4. No Conditional Tender

No alternative, conditional, irregular or contingent tender of the Original Notes will be accepted.

5. Request for Assistance

Requests for assistance regarding the Prospectus or this Letter of Transmittal may be directed to the Exchange Agent at the address or fax number set forth on the cover page of this Letter of Transmittal. Holders may also contact their commercial bank, broker, dealer, trust company or other nominee for assistance concerning the Exchange Offer.

6. Withdrawal

Tenders of the Original Notes may be withdrawn at any time prior to the Expiration Date. For a withdrawal to be effective, you must comply with the appropriate ATOP procedures. Any notice of withdrawal must specify the name and number of the account at DTC to be credited with withdrawn Original Notes and otherwise comply with the ATOP procedures.

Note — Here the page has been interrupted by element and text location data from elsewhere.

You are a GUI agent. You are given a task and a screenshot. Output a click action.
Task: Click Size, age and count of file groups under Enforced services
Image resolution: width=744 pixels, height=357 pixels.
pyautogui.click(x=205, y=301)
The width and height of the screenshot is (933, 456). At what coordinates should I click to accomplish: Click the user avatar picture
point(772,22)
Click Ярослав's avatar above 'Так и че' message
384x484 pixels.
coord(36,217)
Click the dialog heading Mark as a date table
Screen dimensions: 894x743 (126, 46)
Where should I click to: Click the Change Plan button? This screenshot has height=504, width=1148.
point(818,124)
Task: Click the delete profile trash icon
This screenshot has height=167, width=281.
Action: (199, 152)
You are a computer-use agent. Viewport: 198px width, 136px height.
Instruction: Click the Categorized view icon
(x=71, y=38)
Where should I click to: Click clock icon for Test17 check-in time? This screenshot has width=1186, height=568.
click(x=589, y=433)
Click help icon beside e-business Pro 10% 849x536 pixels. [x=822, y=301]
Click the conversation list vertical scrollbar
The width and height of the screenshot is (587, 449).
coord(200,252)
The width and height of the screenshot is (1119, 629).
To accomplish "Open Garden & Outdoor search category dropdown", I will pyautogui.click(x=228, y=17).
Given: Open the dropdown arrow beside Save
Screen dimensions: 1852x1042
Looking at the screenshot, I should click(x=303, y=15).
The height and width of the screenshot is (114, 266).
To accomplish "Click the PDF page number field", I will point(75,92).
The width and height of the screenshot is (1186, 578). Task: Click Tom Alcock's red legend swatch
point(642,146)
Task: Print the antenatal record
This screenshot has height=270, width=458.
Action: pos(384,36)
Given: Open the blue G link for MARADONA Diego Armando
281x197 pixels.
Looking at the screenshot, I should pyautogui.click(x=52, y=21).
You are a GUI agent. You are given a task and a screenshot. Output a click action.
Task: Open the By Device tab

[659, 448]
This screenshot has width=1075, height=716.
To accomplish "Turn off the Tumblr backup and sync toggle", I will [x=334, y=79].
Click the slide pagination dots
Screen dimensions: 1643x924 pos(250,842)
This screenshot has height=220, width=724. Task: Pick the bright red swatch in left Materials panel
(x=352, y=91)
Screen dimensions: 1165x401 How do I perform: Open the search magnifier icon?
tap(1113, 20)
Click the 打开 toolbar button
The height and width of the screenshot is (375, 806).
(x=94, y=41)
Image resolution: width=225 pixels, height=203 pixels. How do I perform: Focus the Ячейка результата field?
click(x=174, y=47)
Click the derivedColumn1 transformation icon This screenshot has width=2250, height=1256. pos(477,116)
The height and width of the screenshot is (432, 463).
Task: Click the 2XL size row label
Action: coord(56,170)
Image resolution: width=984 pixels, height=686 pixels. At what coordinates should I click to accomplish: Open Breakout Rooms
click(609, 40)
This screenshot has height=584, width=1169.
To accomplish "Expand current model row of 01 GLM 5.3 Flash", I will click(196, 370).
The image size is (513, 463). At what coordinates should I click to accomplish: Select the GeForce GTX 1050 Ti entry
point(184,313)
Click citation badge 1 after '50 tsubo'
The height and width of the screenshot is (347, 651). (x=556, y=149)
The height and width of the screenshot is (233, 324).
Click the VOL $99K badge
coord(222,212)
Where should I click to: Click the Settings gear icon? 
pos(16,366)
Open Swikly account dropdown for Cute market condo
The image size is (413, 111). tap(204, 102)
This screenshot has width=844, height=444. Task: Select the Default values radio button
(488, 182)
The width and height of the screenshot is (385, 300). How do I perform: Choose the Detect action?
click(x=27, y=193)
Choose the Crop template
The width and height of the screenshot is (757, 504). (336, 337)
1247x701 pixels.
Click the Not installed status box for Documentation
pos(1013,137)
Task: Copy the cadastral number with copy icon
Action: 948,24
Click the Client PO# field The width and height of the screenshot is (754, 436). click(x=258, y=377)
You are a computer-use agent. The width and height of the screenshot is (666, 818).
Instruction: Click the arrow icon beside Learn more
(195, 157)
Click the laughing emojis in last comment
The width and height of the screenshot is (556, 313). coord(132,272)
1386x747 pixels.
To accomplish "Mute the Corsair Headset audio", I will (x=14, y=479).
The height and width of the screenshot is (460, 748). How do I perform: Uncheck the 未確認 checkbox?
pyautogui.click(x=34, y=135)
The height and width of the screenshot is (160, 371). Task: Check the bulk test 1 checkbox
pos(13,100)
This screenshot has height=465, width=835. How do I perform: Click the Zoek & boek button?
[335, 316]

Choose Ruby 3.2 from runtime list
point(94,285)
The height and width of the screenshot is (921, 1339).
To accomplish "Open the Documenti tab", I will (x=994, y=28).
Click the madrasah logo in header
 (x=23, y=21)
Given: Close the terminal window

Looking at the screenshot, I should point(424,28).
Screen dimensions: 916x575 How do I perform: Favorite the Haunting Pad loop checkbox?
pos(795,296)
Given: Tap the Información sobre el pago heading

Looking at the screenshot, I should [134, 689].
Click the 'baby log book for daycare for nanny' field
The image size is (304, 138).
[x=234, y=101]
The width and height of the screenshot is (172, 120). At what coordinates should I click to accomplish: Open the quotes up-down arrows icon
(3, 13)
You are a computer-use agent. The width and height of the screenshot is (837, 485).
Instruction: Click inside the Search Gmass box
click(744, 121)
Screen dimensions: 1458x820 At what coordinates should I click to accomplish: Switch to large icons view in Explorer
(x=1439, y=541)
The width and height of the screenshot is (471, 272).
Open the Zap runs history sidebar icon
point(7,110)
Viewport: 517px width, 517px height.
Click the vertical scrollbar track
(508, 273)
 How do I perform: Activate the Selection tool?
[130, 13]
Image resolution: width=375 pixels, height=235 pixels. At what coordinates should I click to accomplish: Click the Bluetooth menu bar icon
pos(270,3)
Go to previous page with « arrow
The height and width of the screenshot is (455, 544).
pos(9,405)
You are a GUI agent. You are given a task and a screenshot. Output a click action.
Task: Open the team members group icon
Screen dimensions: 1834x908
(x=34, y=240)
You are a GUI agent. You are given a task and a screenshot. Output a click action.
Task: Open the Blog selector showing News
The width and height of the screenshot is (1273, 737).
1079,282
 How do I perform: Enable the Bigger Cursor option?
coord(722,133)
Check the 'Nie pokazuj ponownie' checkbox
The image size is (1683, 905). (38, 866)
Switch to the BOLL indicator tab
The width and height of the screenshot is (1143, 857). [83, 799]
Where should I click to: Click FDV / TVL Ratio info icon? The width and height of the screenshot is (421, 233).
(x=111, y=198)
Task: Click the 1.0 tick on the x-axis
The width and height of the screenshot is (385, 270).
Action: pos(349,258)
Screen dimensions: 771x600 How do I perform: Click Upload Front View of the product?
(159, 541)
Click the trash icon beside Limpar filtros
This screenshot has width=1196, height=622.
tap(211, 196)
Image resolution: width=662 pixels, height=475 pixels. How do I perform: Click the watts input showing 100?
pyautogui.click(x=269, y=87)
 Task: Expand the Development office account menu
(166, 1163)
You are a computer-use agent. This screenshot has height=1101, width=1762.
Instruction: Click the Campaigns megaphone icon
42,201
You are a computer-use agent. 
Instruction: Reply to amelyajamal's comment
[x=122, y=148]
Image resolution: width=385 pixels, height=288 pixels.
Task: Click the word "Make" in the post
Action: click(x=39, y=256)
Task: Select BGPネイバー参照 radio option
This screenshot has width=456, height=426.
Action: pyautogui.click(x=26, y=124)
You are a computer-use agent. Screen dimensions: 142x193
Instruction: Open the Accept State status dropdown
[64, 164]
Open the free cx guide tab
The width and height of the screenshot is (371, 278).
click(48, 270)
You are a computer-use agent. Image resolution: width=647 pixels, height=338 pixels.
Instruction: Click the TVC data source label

For more information, see the section of the Prospectus entitled “The Exchange Offer—Withdrawal Rights.”


7. Transfer Taxes

Holders who tender their Original Notes for exchange will not be obligated to pay any transfer taxes in connection with that tender or exchange, except that holders who instruct the Issuer to register the Exchange Notes in the name of, or request that the Original Notes not tendered or not accepted in the Exchange Offer be returned to, a person other than the registered tendering holder will be responsible for the payment of any applicable transfer tax on those Original Notes.

IMPORTANT: BY USING THE ATOP PROCEDURES TO TENDER THE ORIGINAL NOTES, YOU WILL NOT BE REQUIRED TO DELIVER THIS LETTER OF TRANSMITTAL TO THE EXCHANGE AGENT. HOWEVER, YOU WILL BE BOUND BY ITS TERMS, AND YOU WILL BE DEEMED TO HAVE MADE THE ACKNOWLEDGMENTS AND THE REPRESENTATIONS AND WARRANTIES IT CONTAINS, JUST AS IF YOU HAD SIGNED IT.